• [WHAT TO PRODUCE]
Which lines in the data below contain the word "this"? Copy each of them.
☆ ☆ ☆ ☆ ☆ ☆ ☆
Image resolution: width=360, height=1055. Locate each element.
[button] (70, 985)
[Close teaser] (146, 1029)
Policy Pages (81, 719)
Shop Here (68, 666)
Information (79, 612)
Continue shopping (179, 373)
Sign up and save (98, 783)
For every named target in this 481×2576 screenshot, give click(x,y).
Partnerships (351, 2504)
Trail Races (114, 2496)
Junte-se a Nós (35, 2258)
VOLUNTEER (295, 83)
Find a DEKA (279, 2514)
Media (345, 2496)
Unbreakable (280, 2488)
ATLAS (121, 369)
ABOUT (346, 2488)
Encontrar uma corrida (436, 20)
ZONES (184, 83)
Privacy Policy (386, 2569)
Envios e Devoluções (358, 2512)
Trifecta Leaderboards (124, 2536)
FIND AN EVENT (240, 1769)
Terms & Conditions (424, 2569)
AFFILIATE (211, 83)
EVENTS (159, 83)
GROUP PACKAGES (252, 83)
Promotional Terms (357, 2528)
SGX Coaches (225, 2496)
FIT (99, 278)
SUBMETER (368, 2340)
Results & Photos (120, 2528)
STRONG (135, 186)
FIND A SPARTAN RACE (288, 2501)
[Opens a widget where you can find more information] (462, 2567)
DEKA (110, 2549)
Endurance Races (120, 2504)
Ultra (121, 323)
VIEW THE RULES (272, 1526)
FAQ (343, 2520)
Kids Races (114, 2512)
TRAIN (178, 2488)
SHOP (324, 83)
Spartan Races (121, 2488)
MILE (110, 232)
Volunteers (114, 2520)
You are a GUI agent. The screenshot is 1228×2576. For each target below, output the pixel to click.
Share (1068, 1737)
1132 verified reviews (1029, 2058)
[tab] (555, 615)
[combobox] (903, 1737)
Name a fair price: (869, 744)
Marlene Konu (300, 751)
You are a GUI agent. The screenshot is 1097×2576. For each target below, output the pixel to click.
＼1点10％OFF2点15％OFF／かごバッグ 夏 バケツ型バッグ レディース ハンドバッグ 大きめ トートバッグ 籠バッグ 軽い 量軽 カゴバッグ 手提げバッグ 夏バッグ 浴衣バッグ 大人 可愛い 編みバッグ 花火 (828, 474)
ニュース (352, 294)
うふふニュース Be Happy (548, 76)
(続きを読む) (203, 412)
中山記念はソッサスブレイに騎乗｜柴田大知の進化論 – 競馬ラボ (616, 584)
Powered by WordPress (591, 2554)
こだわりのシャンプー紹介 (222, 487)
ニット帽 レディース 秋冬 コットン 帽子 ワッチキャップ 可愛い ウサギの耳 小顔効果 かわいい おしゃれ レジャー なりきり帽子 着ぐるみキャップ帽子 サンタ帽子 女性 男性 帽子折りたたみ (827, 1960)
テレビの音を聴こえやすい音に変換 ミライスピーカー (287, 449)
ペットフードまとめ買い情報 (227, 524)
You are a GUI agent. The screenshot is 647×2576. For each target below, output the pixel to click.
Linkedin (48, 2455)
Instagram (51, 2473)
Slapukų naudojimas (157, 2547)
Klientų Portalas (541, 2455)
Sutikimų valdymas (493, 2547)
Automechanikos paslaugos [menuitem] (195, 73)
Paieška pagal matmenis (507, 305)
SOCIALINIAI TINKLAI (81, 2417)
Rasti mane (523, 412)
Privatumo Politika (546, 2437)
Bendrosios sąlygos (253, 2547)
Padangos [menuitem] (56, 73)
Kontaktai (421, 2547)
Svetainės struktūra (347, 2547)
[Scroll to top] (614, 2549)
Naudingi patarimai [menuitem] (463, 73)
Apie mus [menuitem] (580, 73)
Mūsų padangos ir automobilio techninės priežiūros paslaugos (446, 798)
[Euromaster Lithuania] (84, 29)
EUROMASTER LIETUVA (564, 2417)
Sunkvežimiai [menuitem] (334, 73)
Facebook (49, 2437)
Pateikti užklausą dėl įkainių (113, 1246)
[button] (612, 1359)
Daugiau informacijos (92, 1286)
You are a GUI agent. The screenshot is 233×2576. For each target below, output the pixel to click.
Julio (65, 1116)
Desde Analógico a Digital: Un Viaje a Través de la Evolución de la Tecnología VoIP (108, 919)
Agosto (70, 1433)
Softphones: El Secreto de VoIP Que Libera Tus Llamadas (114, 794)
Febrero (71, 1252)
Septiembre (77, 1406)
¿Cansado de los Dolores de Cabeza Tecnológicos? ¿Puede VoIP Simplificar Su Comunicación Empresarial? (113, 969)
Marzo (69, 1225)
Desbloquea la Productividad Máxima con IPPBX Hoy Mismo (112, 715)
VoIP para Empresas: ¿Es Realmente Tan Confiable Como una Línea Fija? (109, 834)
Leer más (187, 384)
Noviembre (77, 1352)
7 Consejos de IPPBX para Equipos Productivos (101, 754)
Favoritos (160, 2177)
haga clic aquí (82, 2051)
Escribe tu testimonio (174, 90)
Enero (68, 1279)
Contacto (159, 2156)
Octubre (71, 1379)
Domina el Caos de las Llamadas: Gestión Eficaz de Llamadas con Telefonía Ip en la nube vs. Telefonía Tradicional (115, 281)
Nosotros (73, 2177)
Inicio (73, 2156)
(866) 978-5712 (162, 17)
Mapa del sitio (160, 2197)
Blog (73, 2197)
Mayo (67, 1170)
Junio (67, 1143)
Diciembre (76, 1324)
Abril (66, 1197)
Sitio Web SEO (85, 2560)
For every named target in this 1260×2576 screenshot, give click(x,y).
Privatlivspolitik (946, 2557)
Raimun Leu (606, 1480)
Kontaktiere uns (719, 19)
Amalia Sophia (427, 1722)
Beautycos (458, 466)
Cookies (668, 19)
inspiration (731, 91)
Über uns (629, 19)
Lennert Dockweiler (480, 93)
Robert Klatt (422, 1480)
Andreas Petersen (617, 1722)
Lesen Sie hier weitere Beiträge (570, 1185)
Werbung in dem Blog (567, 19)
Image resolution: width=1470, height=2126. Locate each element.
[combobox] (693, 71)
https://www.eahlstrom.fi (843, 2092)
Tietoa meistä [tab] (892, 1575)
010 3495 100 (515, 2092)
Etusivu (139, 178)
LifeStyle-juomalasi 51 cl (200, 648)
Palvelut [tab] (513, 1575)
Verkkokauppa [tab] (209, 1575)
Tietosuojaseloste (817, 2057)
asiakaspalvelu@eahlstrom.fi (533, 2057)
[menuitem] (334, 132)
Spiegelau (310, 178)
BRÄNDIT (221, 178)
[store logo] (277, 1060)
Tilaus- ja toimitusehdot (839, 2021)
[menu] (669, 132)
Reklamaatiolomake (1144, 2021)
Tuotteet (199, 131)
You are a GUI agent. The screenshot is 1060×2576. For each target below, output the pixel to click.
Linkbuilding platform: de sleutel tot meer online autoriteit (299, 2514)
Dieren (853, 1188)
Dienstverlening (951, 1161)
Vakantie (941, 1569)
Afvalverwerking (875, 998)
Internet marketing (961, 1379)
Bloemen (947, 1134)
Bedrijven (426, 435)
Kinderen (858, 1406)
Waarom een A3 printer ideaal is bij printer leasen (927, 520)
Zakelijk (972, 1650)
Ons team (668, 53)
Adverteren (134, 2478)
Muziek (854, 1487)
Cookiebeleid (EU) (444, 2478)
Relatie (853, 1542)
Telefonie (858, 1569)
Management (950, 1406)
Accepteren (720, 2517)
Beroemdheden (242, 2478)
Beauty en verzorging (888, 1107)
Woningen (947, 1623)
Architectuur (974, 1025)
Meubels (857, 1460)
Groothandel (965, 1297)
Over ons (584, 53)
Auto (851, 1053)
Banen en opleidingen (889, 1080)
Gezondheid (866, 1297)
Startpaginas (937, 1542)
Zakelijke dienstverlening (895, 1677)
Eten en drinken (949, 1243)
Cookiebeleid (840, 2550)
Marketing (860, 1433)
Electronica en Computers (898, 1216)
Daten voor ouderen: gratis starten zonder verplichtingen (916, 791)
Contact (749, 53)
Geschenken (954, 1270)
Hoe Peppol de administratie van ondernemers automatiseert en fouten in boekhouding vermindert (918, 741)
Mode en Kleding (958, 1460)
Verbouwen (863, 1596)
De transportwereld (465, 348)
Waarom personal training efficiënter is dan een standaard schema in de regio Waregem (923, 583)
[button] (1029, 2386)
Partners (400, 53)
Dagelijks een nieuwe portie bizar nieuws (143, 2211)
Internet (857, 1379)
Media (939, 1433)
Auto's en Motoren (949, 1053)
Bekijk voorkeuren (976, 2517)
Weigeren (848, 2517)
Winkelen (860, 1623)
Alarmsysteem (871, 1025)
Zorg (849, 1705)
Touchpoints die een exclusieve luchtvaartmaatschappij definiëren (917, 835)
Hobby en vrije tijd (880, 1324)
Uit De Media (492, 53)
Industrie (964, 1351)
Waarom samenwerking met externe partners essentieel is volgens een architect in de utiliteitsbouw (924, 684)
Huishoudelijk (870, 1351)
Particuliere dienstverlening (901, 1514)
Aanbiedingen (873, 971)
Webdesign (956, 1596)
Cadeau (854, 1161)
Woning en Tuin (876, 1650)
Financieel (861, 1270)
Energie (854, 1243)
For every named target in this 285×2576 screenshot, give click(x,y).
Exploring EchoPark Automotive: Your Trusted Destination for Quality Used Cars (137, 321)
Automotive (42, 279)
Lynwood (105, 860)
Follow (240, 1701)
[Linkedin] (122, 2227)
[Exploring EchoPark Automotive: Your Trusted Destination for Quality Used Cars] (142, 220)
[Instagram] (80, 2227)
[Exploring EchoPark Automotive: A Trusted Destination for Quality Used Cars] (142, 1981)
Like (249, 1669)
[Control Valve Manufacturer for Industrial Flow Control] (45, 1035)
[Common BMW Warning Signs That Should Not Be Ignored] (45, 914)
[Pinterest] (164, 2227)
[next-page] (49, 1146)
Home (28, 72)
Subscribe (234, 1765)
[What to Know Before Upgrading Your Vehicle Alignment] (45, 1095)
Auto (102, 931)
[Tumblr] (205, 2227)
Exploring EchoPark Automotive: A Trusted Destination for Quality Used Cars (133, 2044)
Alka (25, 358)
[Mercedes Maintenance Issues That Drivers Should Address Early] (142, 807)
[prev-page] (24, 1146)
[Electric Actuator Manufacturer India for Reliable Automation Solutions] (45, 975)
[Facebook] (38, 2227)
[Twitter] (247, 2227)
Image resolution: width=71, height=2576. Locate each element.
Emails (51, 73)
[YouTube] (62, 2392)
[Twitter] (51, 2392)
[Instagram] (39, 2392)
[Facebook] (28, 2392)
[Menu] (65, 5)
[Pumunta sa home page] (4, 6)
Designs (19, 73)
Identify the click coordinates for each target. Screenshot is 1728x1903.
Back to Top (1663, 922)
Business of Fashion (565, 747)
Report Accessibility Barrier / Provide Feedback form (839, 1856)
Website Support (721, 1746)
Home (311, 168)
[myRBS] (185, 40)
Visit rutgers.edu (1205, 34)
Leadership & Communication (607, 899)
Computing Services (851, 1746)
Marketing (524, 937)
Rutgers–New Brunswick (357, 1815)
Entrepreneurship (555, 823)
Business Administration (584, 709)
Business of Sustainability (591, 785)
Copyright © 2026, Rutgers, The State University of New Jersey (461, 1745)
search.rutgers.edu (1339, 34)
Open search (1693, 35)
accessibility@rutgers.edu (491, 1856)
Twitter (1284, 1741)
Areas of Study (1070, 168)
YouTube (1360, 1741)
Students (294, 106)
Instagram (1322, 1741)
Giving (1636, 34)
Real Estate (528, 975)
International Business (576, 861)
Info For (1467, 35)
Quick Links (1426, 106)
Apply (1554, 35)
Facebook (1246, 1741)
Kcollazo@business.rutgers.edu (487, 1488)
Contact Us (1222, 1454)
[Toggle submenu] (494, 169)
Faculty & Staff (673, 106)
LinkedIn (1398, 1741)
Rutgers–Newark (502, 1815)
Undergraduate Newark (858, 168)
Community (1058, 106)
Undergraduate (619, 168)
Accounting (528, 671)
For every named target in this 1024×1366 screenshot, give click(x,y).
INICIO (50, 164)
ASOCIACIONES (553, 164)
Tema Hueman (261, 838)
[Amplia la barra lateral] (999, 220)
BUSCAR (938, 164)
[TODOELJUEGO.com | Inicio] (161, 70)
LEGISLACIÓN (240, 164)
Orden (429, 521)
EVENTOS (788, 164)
☆ ☆ ☆ ☆ ☆ ☆ ☆
• [OUTPUT BELOW]
For every named target in this 481×2576 screenshot, give click(x,y).
For every named target in this 1260×2576 screenshot, give click(x,y).
For every named target in this 285×2576 screenshot, give click(x,y).
For every named target in this 1024×1366 screenshot, give click(x,y).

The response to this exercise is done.